It is to be observed that the application itself before the

judge in chambers is ex parte. The Registrar receives

the notice on behalf of the republic which thereby

becomes involved in the matter. In our view, notice to

the Registrar of the application under sub-rule 3 is an

integral part of the application for leave. It is mandatory

because without it the application itself is incomplete,

incompetent and cannot be proceeded with. The

proceedings are a nullity.”

That is not the position in this application. Notice was given to the Registrar

but only one day before the actual hearing of the application and six months

after the filing of the application. It becomes necessary to cite the

provisions of sub rules (2) and (3).

“2. An application for such leave as aforesaid shall be

made ex parteto a judge in chambers and shall be

accompanied by a statement setting out the name and

description of the applicant, the relief sought and the

grounds on which it is sought and by affidavits verifying

the facts relied on.

3. The applicant shall give notice of the application for

leave not later than the proceeding day to the Registrar

and shall at the same time lodge with the Registrar

copies of the statement and affidavits. Provided the court

may extend this period or excuse the failure to file the

notice of the application for good cause shown.”

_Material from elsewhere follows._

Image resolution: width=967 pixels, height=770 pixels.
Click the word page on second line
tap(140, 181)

These are the steps governing the first step in obtaining any of the orders

of judicial review. In an article written by Pheroze Nowrojee, senior

councel for the Nairobi Law Monthly magazine in November/ December

1987, on the “Practice, Procedure and values”of the three orders of

mandamus certiorariand Prohibition councel opined thus:

“Order 53 rule 1 (2) sets out the steps at this stage. The

application for such leave shall be made ex parteto a

judge in chambers. This application consists then of:

a) The chamber summons endorsed “ex

parte”……………..

b) A statement filed pursuant to order 53 Rule 1 (2)….

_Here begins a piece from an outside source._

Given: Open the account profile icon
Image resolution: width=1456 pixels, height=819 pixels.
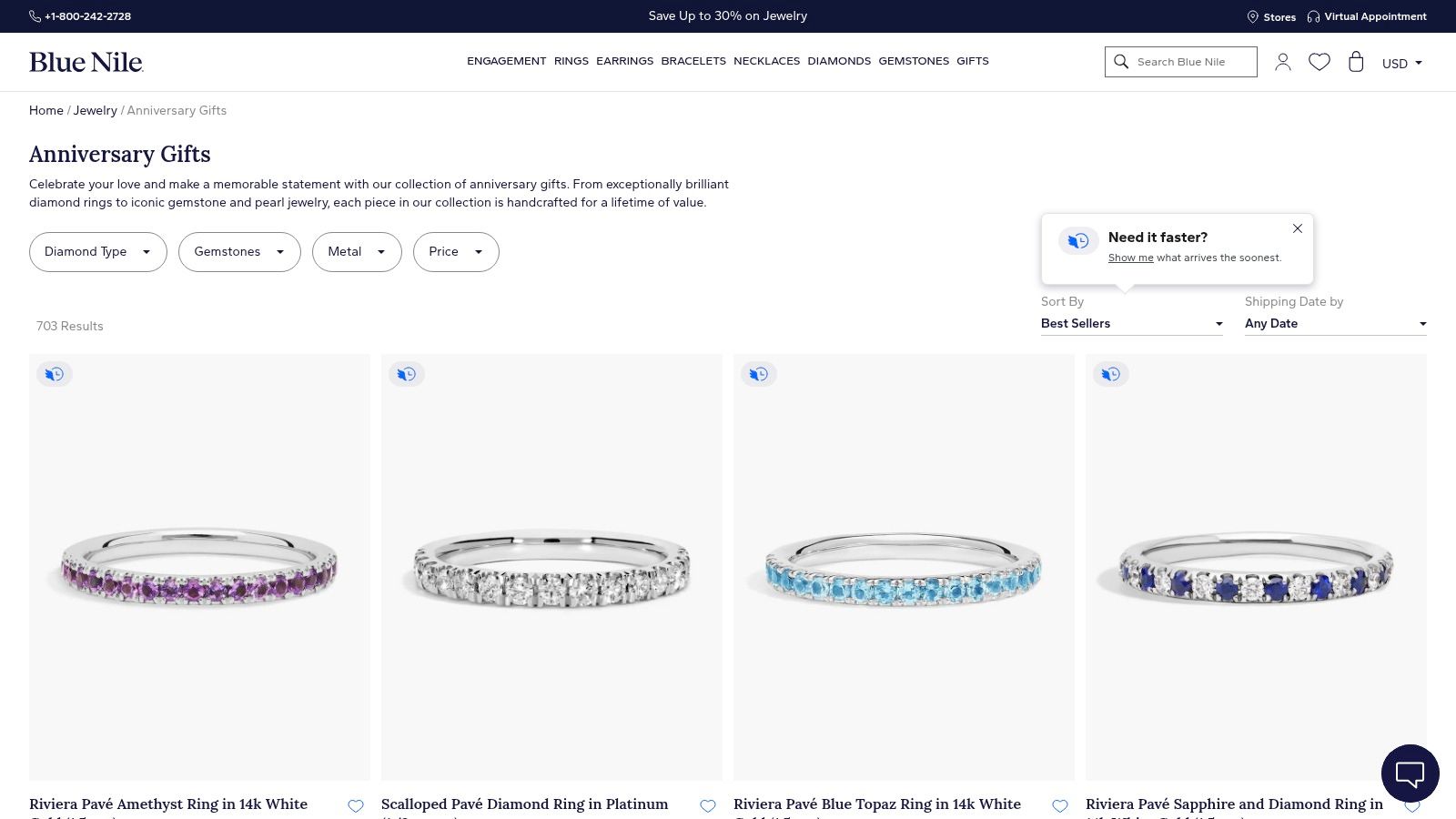Looking at the screenshot, I should point(1283,62).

c) An affidavit………………………………………

All three documents must be intituled as set out in

Appendix B.

The applicant is required to give notice of the

application for leave “not later than the preceding day”

to the Registrar of the High Court and the statement

and the affidavits must be filed at the same time (order

53 rule 1 (3)).

The application is then heard by a single judge in

chambers.”

It seems to me that the suggestion is that the notice to the Registrar be

filed at the same time the statement, affidavits and the applications are

being filed in court for subsequent hearing before a single judge. If that

opinion is correct then I think with respect that it places a strained

construction on the Rule. I agree with Mr Lumatete for the applicant in

this case in his submission that the rule is plain beyond argument that so

long as an applicant has served notice on the Registrar of the high court

one day before the actual appearance before a single judge, there is

compliance with the rule.

The other vexing question is how such Notice is given. For there is only

one Registrar of the High court who is stationed at the High Court buildings

in Nairobi. Was it the intention of the Rules Committee that the person

for the time being occupying that office be personally served? I do not

think so. Registrar as defined under the Civil Procedure Act section 2

“includes a District Registrar and a Deputy Registrar.” It is sufficient for

purposes of the rule that a District Registrar or a Deputy Registrar, where

one is available, be served. There is no prescribed form of such Notice so

long as it conveys the intention of the Rule and encloses the statement

and affidavits as required under the rule. Nor, as far as I can see, is there

a prescribed manner in which service of the Notice on the Registrar may

be effected. It would remain in each particular case therefore a matter of

fact to be established that the notice was served.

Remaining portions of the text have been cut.